(Extracted text)
——

Micro-anatomical and immunohistochemical characterization of the terminal portions of the lung in the sperm whale (Physeter macrocephalus), the fin whale (Balaenoptera physalus), and the bottlenose dolphin (Tursiops truncatus)

Abstract

The lungs of cetaceans underwent physiological and anatomical adaptations that facilitate extended breath-holding during the dives, including the long and deep ones. On the contrary, the time spent at the surface for gas exchange is very short. Here we present our results on the relatively unknown micro-anatomy of the terminal portions of the lungs of fin (Balaenoptera physalus) and sperm (Physeter macrocephalus) whales. For comparison we examined also the most investigated lungs of the bottlenose dolphin (Tursiops truncatus). Our study focuses on small bronchioles, cartilage rings and alveoli. For this purpose, we executed routine histological techniques, and performed both an indepth immunohistochemical (IHC) characterization, and a morphometric analysis of the terminal portions of the lung. For the IHC analyses, we employed commercial anti-human antibodies (Abs) against i) smooth muscle actin; ii) smooth muscle myosin; and iii) desmin. Results revealed that, in the bottlenose dolphin, a system of myo-elastic sphincters (MESs) is present up to the alveolar end of the terminal bronchioles. This MESs system consists of a series of sphincters placed at short intervals that constrict the lumen and divide the airways in chambers. In fin and sperm whales, smooth muscle bundles (SMB) were observed throughout the terminal bronchioles until the entrance of the alveolar sacs. However, contrarily to the MESs system, these latter structures do not constrict the lumen. Cartilage rings were present until the level of the entrance to the alveoli in the lungs of all the species. On the other hand, the alveolar size and wall thickness varied greatly. All the Abs used showed positive immunolabeling in all species sections, except for the smooth muscle myosin, which was not detectable in the sperm whale tissues. The present study provides the first IHC and quantitative morphometric analyses of the terminal portion of the lungs in selected cetacean species.

——

(Stored data)
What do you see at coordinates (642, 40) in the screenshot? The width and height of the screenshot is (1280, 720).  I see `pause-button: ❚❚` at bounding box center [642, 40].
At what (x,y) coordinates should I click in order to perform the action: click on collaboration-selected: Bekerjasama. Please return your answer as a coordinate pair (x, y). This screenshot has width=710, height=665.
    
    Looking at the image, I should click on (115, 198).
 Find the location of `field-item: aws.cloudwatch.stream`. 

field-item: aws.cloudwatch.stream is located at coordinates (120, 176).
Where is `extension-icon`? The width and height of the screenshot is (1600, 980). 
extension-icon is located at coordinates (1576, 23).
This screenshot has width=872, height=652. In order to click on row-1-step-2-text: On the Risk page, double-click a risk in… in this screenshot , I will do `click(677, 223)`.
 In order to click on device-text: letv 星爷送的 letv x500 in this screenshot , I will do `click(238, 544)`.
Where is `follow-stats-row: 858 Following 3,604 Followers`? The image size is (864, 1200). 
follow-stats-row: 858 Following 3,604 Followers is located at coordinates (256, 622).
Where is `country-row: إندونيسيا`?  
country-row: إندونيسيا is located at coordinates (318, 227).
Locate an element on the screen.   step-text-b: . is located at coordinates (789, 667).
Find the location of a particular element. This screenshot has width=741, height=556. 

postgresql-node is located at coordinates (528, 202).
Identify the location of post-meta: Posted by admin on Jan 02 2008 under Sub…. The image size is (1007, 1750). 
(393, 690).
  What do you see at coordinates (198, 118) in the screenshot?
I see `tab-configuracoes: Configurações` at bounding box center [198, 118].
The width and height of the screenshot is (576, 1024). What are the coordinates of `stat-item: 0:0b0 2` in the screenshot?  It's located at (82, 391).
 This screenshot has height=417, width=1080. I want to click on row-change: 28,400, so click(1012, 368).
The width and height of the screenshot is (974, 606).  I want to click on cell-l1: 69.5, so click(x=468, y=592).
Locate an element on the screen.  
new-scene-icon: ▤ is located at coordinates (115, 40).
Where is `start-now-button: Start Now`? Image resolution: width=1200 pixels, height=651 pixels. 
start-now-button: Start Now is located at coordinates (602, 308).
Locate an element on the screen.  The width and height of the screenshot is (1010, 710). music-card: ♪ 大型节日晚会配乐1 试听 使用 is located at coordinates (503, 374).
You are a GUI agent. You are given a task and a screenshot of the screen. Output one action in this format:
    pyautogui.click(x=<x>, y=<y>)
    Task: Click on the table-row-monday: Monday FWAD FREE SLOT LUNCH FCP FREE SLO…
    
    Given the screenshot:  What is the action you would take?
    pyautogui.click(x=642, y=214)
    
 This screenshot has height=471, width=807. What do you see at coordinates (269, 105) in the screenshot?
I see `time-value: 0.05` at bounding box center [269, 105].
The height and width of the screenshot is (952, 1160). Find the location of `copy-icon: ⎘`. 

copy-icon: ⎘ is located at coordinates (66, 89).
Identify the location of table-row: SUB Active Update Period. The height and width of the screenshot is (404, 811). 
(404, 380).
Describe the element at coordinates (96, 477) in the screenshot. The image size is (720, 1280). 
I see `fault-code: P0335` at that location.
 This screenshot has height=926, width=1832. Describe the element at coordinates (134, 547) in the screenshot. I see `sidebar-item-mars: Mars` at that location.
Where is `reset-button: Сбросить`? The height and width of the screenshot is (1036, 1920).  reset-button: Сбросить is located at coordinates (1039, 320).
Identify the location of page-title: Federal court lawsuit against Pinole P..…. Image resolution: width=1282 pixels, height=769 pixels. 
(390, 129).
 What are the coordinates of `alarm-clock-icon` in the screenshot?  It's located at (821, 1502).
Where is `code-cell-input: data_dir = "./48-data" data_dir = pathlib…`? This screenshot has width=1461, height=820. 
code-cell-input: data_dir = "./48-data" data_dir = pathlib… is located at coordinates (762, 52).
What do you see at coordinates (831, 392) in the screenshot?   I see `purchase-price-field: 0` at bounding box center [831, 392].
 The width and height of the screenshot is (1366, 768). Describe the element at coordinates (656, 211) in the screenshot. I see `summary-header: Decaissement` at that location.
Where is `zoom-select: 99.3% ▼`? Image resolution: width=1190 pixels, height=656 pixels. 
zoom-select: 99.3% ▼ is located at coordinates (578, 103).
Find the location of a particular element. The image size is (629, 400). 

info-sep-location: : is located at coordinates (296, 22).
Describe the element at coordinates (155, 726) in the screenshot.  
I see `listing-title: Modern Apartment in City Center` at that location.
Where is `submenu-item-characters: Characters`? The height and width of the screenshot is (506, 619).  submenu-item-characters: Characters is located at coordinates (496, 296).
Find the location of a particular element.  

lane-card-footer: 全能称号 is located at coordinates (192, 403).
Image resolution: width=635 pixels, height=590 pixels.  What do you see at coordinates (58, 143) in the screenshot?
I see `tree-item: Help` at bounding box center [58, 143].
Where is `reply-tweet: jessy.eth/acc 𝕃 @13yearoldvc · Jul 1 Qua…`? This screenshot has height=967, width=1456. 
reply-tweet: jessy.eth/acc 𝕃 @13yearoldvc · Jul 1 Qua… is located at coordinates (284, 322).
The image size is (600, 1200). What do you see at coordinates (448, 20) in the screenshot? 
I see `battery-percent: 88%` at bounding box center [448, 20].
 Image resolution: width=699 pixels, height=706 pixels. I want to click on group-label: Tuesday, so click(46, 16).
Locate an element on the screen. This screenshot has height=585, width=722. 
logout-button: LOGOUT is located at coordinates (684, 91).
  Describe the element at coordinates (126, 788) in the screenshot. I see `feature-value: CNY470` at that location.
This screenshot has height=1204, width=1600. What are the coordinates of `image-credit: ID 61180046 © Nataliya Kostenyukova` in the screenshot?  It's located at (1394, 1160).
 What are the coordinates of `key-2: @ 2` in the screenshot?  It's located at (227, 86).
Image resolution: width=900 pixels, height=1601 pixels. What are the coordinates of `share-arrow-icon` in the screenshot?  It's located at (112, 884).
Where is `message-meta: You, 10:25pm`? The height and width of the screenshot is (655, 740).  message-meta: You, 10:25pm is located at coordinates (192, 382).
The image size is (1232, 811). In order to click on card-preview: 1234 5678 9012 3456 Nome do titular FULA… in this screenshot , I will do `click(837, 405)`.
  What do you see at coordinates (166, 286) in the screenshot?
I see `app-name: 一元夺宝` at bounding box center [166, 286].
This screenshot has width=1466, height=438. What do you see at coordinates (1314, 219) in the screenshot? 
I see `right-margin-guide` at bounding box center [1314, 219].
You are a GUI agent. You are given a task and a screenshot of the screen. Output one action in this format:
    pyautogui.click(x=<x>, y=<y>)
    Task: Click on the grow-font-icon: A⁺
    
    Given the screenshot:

——

(Exercises)
1) Answer these questions using the abstract on whale and dolphin lungs.
(a) Against which three targets were the antibodies directed in the IHC analyses?
(b) In which species was a system of myo-elastic sphincters found up to the alveolar end of the terminal bronchioles?
(c) Which antibody target was not detectable in the sperm whale tissues?
2) Repeat the passage of the abstract on whale and dolphin lungs from "Micro-anatomical and immunohistochemical" to "and the bottlenose dolphin (Tursiops truncatus)", word for word.

(Activity answers)
1)
(a) Smooth muscle actin, smooth muscle myosin, and desmin.
(b) The bottlenose dolphin (Tursiops truncatus).
(c) Smooth muscle myosin.

2)
Micro-anatomical and immunohistochemical characterization of the terminal portions of the lung in the sperm whale (Physeter macrocephalus), the fin whale (Balaenoptera physalus), and the bottlenose dolphin (Tursiops truncatus)